2020年07月06日(最終更新:2023年06月15日)
賃貸住宅需要を検討する時、人口の移動は大きな要因となります。都道府県をまたいで移動する方の大半は、18歳~25歳くらいの方々で、その理由は進学(大学・専門学校への進学)と就職によるものです。
また、通勤・通学は可能だとしても、進学・就職を機に、「親元を離れて暮らす」という方もいます。最近は、「暮らしレベルを下げたくない」などという理由で、親元を離れない方が増えてきているという事ですが、それでもこうした時期から「一人暮らしを始める」方が多いと思います。
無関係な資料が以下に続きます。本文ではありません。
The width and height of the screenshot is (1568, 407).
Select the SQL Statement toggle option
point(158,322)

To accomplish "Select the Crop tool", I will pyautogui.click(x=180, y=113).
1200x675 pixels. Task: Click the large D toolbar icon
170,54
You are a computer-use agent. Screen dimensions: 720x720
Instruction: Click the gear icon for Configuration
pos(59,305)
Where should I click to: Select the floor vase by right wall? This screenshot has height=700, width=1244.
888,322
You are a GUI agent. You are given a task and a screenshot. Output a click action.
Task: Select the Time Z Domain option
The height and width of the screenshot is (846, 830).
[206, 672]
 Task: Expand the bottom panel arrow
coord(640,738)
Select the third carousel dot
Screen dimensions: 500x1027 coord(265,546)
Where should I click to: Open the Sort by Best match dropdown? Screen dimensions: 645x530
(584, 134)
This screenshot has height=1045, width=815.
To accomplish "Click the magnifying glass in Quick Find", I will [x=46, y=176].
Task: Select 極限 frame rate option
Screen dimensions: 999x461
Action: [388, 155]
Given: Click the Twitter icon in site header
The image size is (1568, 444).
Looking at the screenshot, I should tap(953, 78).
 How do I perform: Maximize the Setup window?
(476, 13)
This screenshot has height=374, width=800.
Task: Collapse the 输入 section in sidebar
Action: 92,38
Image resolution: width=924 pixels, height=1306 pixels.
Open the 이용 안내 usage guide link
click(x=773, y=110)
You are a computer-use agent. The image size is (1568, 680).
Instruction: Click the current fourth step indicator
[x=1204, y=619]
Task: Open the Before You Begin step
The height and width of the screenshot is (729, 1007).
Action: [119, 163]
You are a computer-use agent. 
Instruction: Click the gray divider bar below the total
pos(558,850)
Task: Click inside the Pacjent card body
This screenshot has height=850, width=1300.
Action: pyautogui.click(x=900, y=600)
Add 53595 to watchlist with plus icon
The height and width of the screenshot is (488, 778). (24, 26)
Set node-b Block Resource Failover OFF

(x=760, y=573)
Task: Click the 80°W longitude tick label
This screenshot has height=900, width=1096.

こうした方々の大半は、何らかの形の賃貸住宅に住みます。ここで「何らかの形」と書いたのは、主には民間賃貸住宅ですが、その他にも例えば借り上げ社宅や寮のようなものもあるからです。しかし、これらも借り手と貸し手が直接ではないにしろ、そこには賃貸物件を所有する方がいるわけです。
総務省は2020年1月末に、「2019年人口移動報告」を発表しました。
東京都は、当時「都心回帰」と言われ始めた1996年以来、23年連続の転入超過。そして、最新の2019年分データでは、2019年1年間の東京23区への転入数は過去最高の約37万2000人となりました。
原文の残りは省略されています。